--- BEGIN ---

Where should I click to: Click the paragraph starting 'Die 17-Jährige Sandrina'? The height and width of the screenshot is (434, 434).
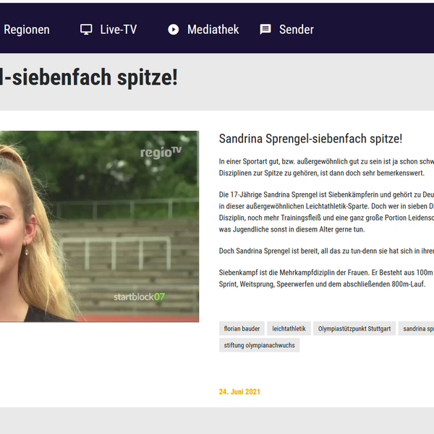point(326,212)
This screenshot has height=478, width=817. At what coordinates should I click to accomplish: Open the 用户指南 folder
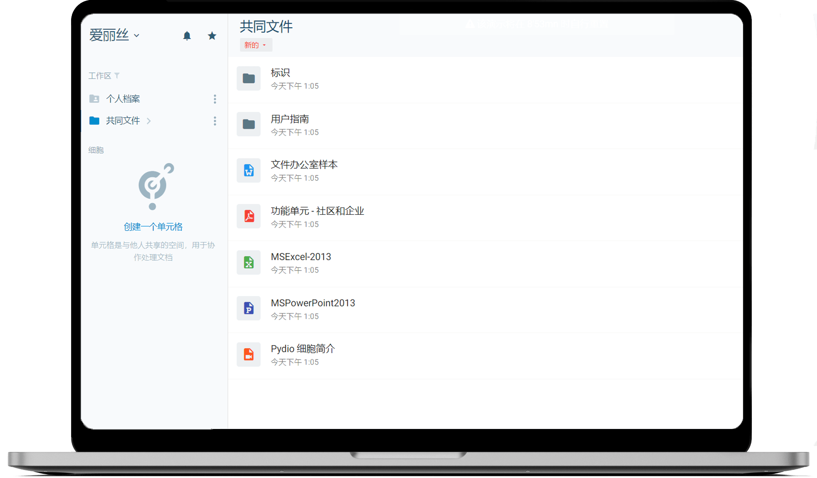(x=290, y=119)
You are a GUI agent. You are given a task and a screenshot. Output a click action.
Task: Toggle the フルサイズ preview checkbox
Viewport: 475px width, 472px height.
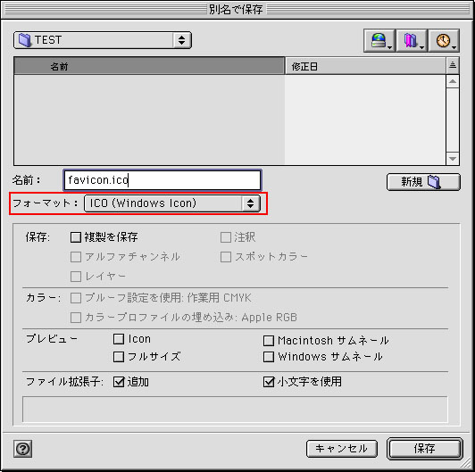point(119,357)
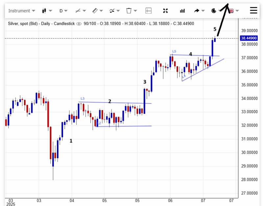Screen dimensions: 263x206
Task: Enter fullscreen chart mode
Action: (x=165, y=11)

--- END ---

Your goal: Rewrite the records from the start up to and including the line with "(x=290, y=119)", swapping "screenshot" for "image" and leaving everything else unchanged. Leave out the pictures.

Result for this exercise:
Where should I click to: Click the paragraph starting 'Die 17-Jährige Sandrina'? The height and width of the image is (434, 434).
point(326,212)
This image has height=478, width=817. At what coordinates should I click to accomplish: Open the 用户指南 folder
(x=290, y=119)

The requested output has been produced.